The city then proposed using a bond to fund nearly $40 million of the project that would go mainly toward building the indoor recreation center at the cite. The first phase of the indoor recreation center would include a soccer field, a pool, basketball courts, a climbing wall, and workout facilities that would open at the end of 2010 if the bond measure was passed by voters. A later expansion was planned to add an Olympic-size swimming pool. In June 2008, the FieldTurf installation was completed and construction began on restrooms and concession stands at the park, and the next month the fields opened for use.

In July 2008, the city council approved putting a $44.5 million bond measure on the fall ballot, with $39.5 million of those funds earmarked for use at 53rd Avenue Park to build the recreation center. The bond would pay for a 121000 ft2 facility if passed, with plans calling for later expansion to include other items such as racquetball courts, an indoor skatepark, and an indoor golf area. The bond measure was defeated in November 2008. The concession stands and restrooms were completed in Spring 2009, and construction of the remaining parts of the first phase began. Amenities such as the interactive water fountain, outdoor basketball courts, and parking were scheduled to be completed by the winter of 2009.

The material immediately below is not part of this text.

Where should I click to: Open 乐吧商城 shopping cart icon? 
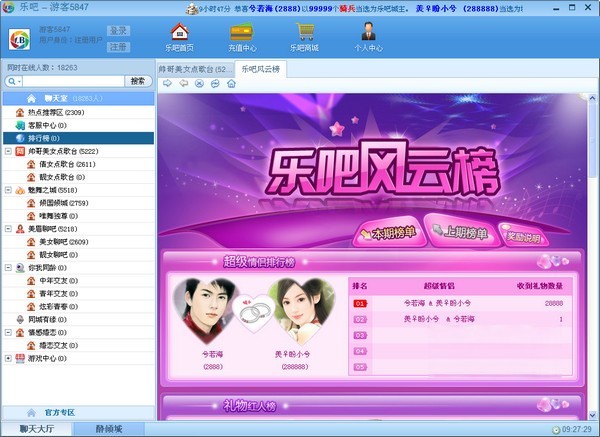(305, 32)
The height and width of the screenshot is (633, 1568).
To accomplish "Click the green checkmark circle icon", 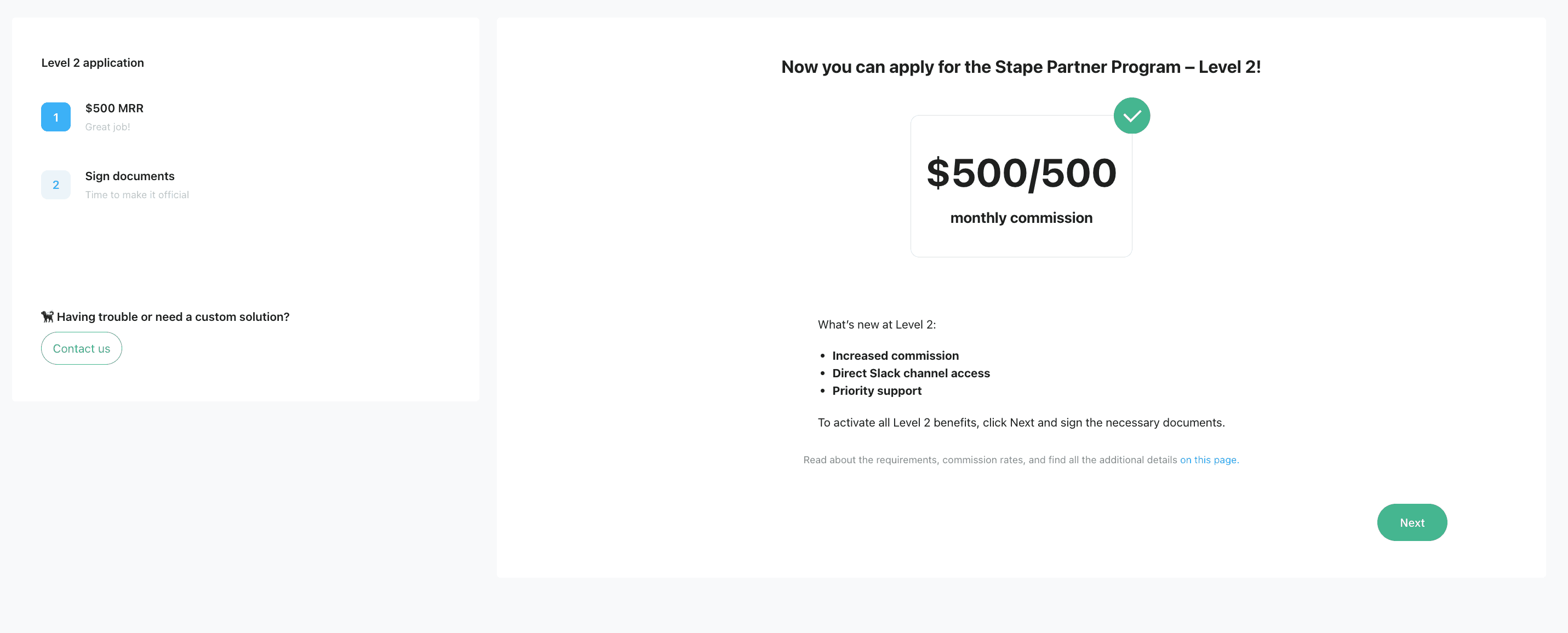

In September 2009, the city began looking at the park again to determine how they would proceed with developing the remained of the park including examining how to pay for it and if design changes were needed to reduce the costs. The following month the city solicited ideas for a new name for the park, as the official name had been 53rd Avenue Community Park. Hillsboro parks decided to go with the slightly shorter name of 53rd Avenue Park in January 2010.

==Amenities==
The park includes a multi-sport FieldTurf artificial surface sports field. This is the size of two soccer fields and includes lighting for nighttime use. Other amenities are public restrooms and a concessions area.